PROBLEM TO SOLVE - What the answer must contain is every line of the records, exactly, with no pictures.

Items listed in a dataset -
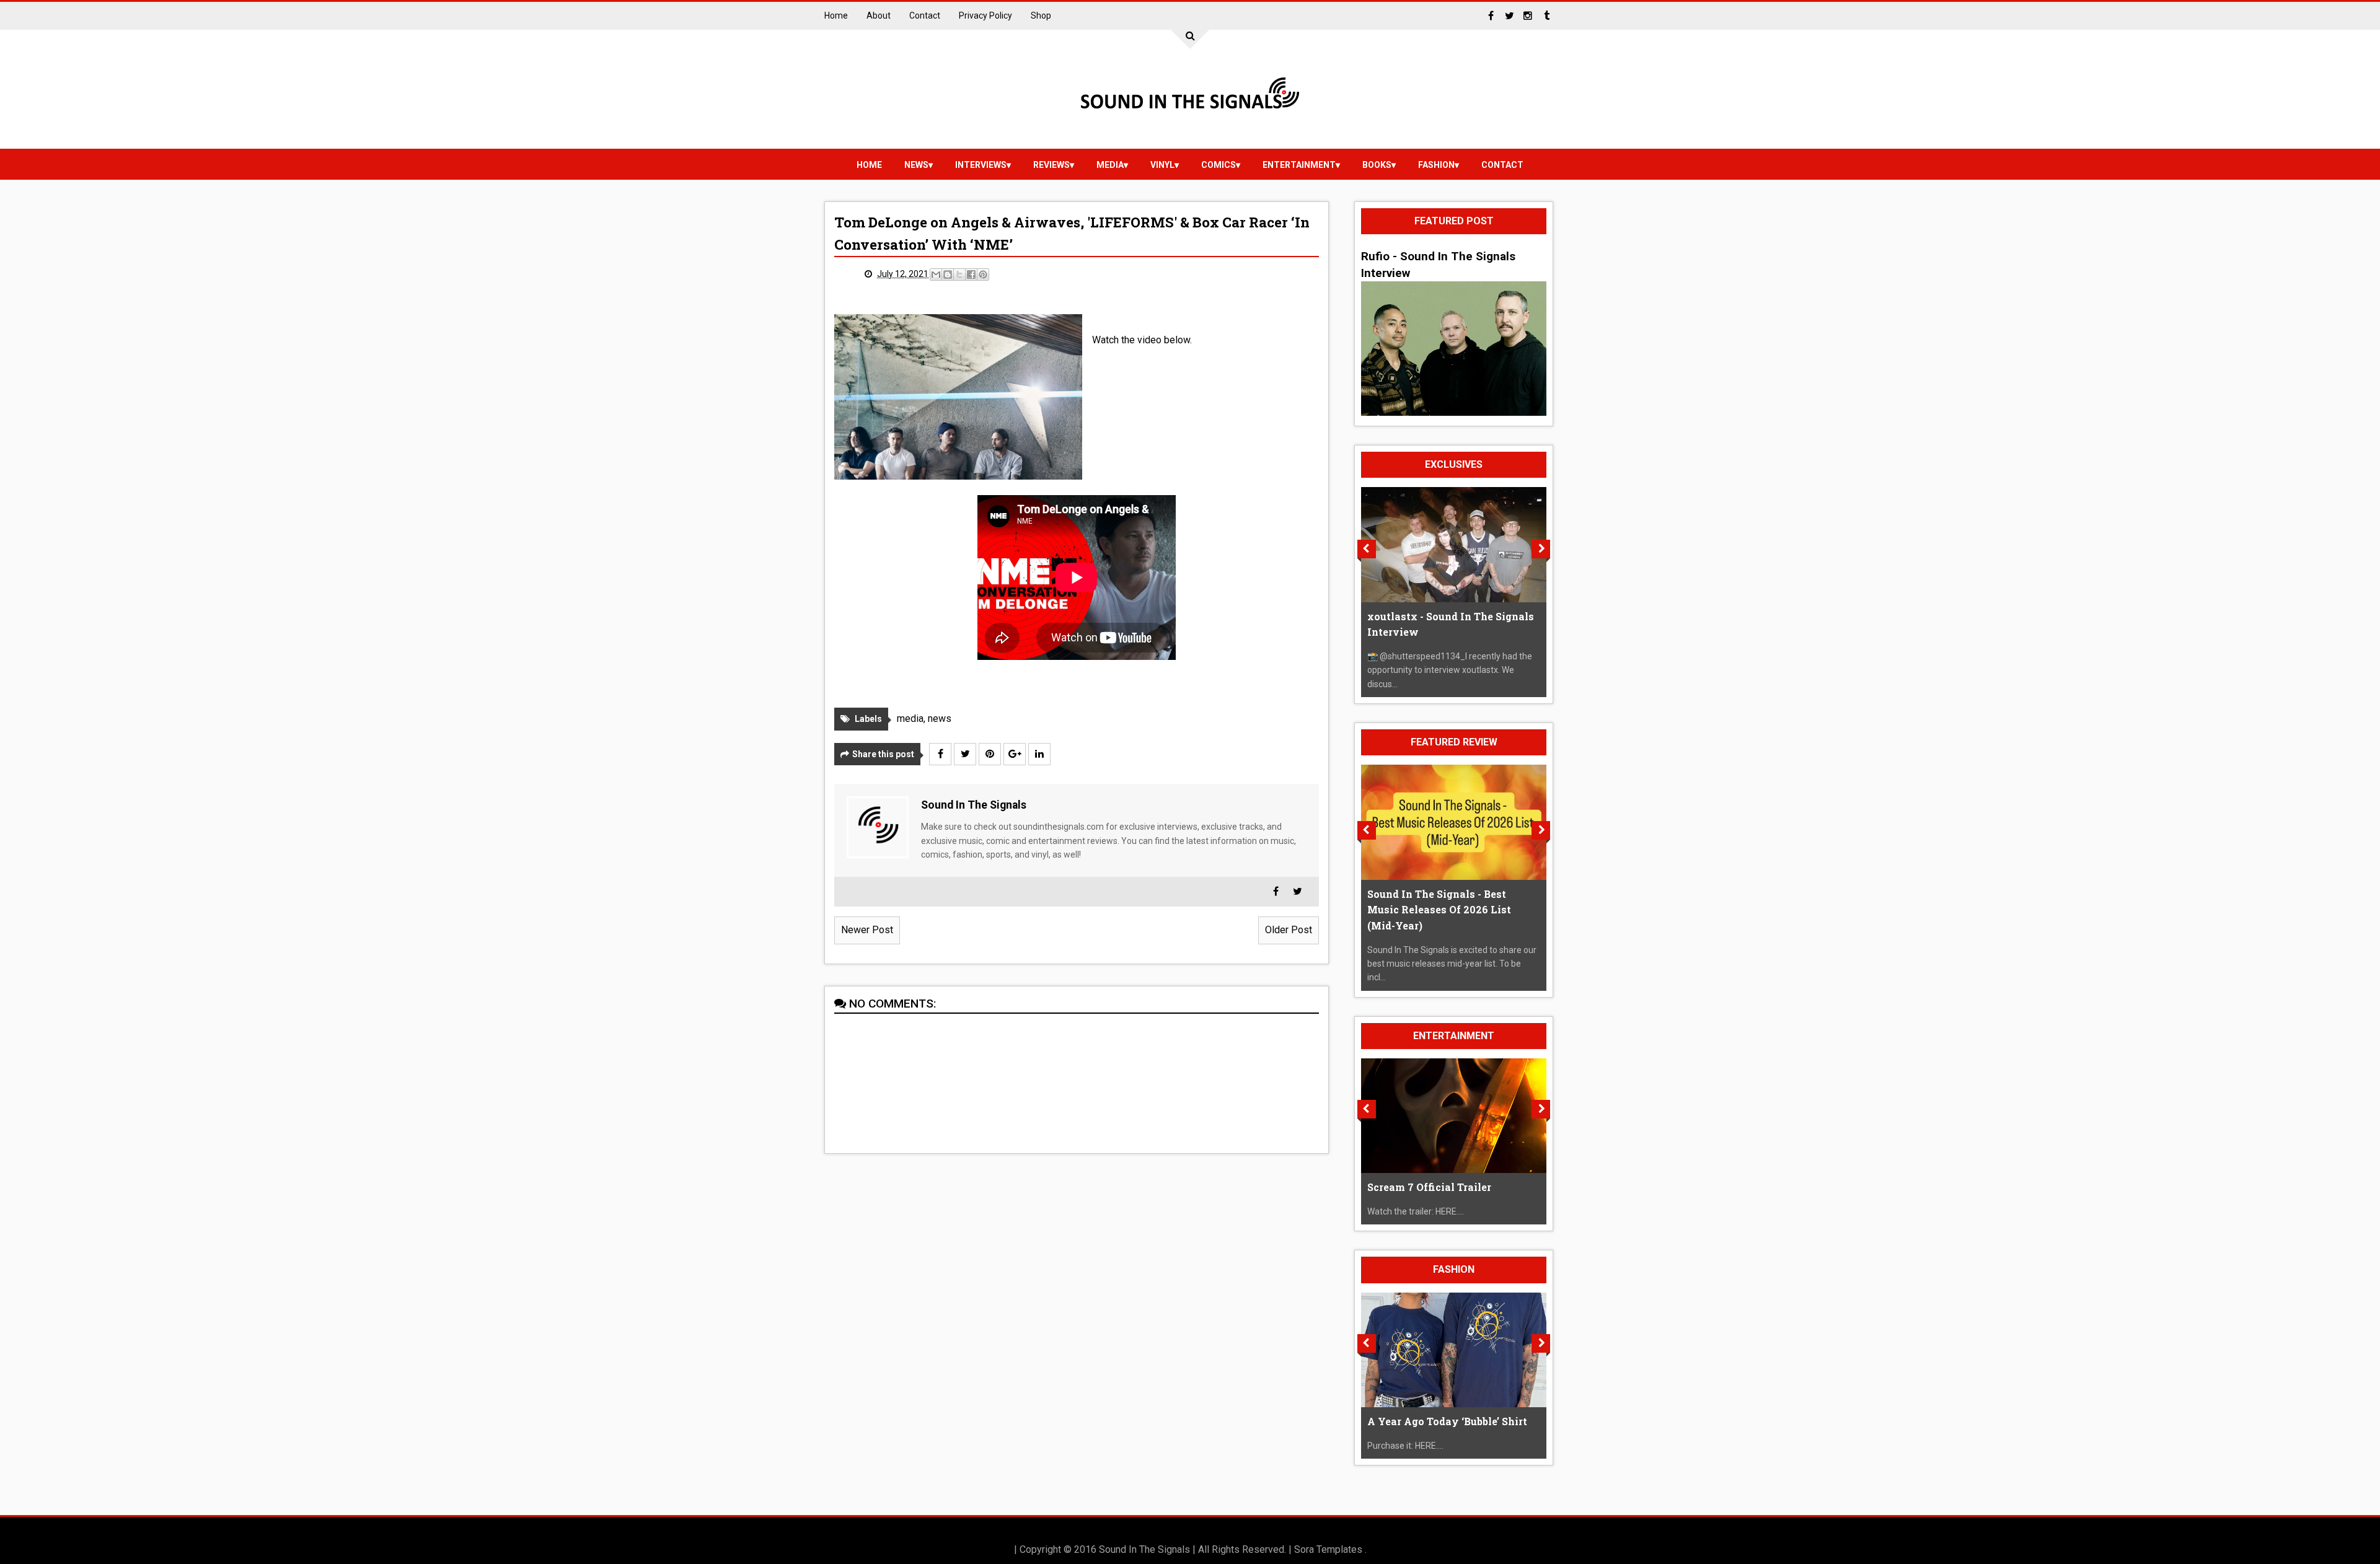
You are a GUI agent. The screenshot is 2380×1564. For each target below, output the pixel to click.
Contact (924, 15)
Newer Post (867, 930)
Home (836, 15)
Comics (1218, 165)
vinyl (1162, 165)
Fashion (1436, 165)
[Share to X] (959, 274)
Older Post (1288, 930)
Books (1376, 165)
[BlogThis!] (947, 274)
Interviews (981, 165)
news (916, 165)
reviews (1051, 165)
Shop (1041, 15)
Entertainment (1299, 165)
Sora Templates (1328, 1549)
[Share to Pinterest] (983, 274)
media (1110, 165)
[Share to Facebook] (971, 274)
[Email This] (936, 274)
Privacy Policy (985, 15)
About (878, 15)
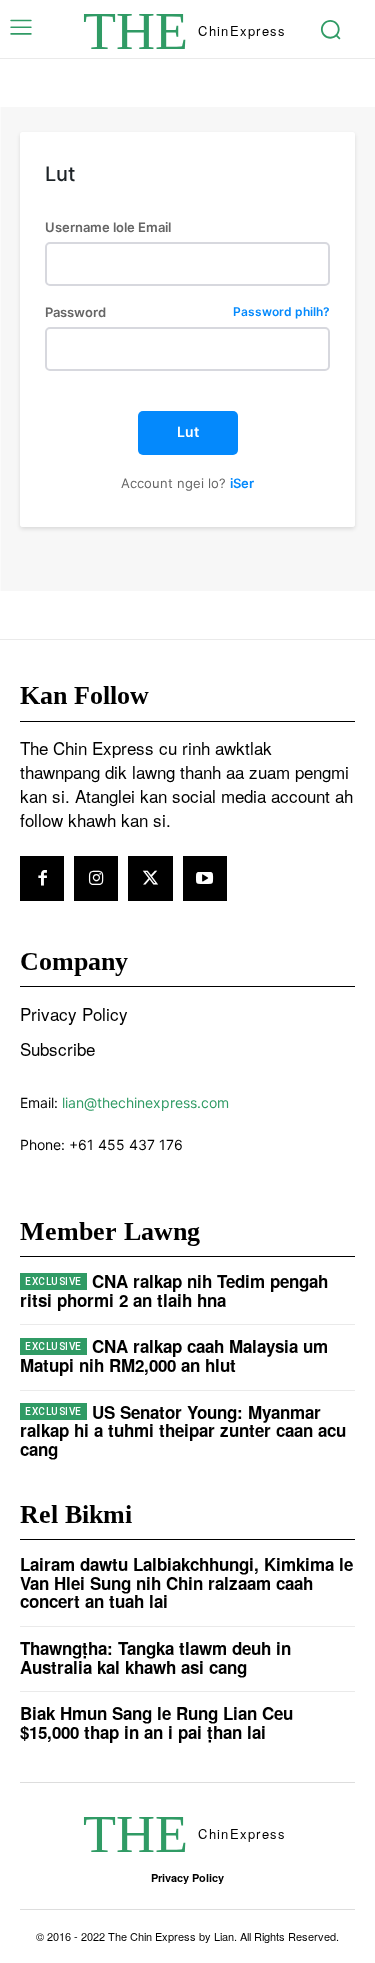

EXERCISE ANSWER -
You are a GUI agent. The screenshot is 2380×1564. For each target below, output the pixel to click.
Contact (924, 15)
Newer Post (867, 930)
Home (836, 15)
Comics (1218, 165)
vinyl (1162, 165)
Fashion (1436, 165)
[Share to X] (959, 274)
Older Post (1288, 930)
Books (1376, 165)
[BlogThis!] (947, 274)
Interviews (981, 165)
news (916, 165)
reviews (1051, 165)
Shop (1041, 15)
Entertainment (1299, 165)
Sora Templates (1328, 1549)
[Share to Pinterest] (983, 274)
media (1110, 165)
[Share to Facebook] (971, 274)
[Email This] (936, 274)
Privacy Policy (985, 15)
About (878, 15)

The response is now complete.